== YOUR GOAL ==
Across the material that follows, tally each line in which "agent" occurs, and state the total alone.

== TASK DATA ==
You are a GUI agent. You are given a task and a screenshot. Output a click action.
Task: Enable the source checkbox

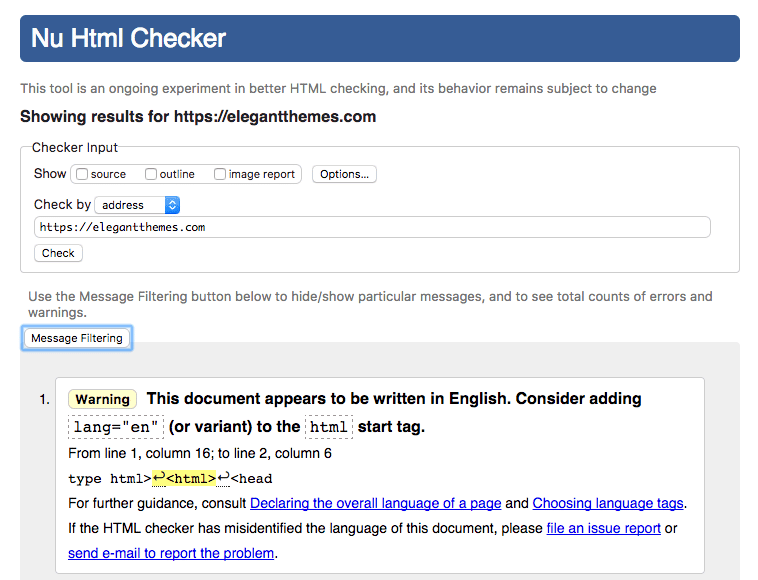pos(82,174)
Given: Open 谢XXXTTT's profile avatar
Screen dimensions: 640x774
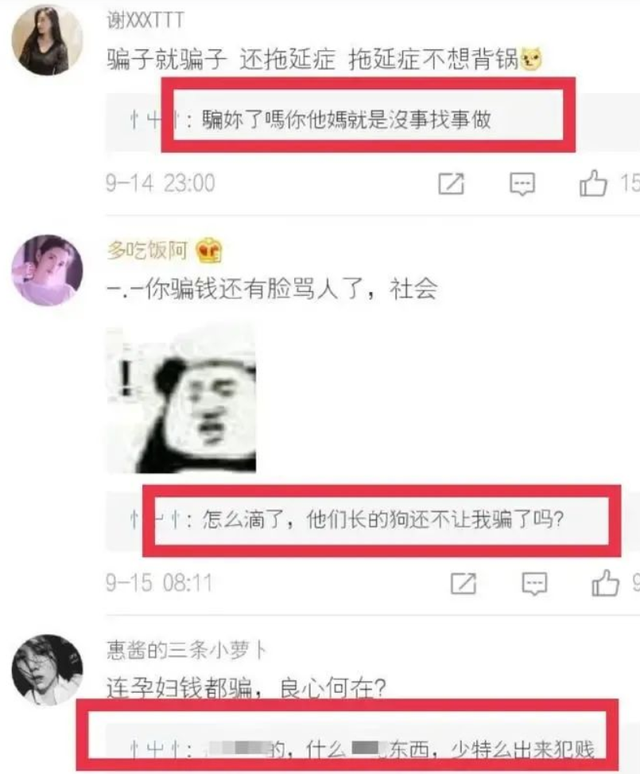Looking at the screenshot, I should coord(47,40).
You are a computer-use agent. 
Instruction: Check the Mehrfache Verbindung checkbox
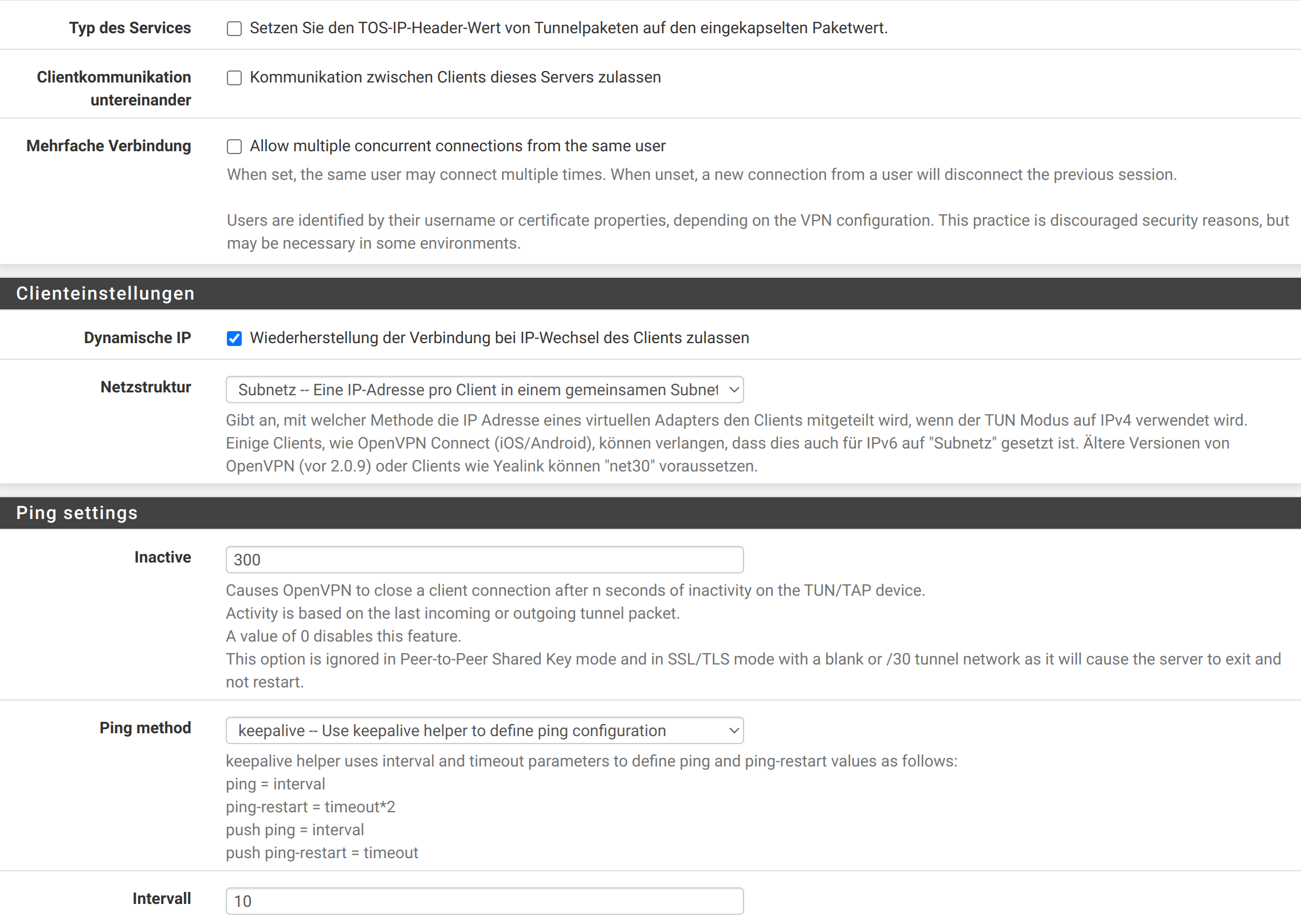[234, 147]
---
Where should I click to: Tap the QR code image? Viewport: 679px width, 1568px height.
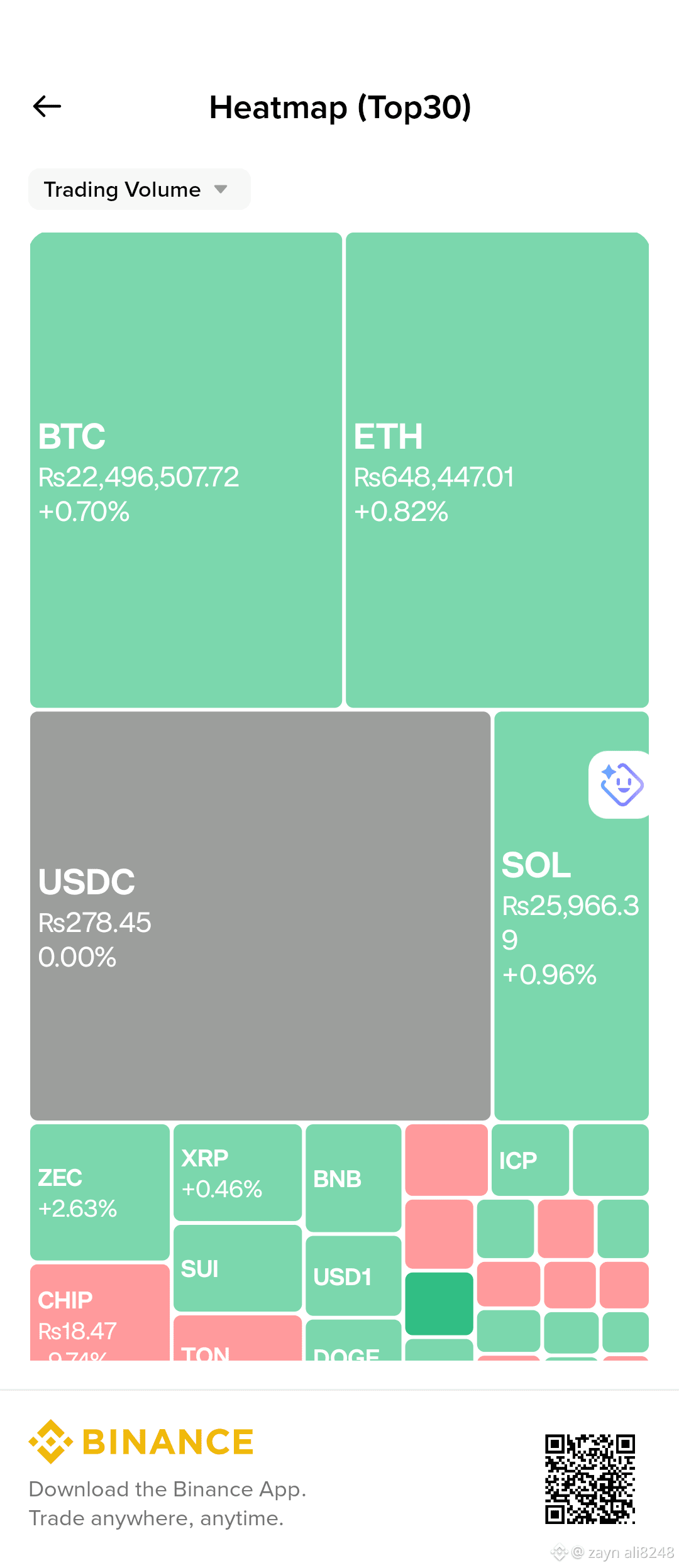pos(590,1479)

== TASK SOLUTION ==
2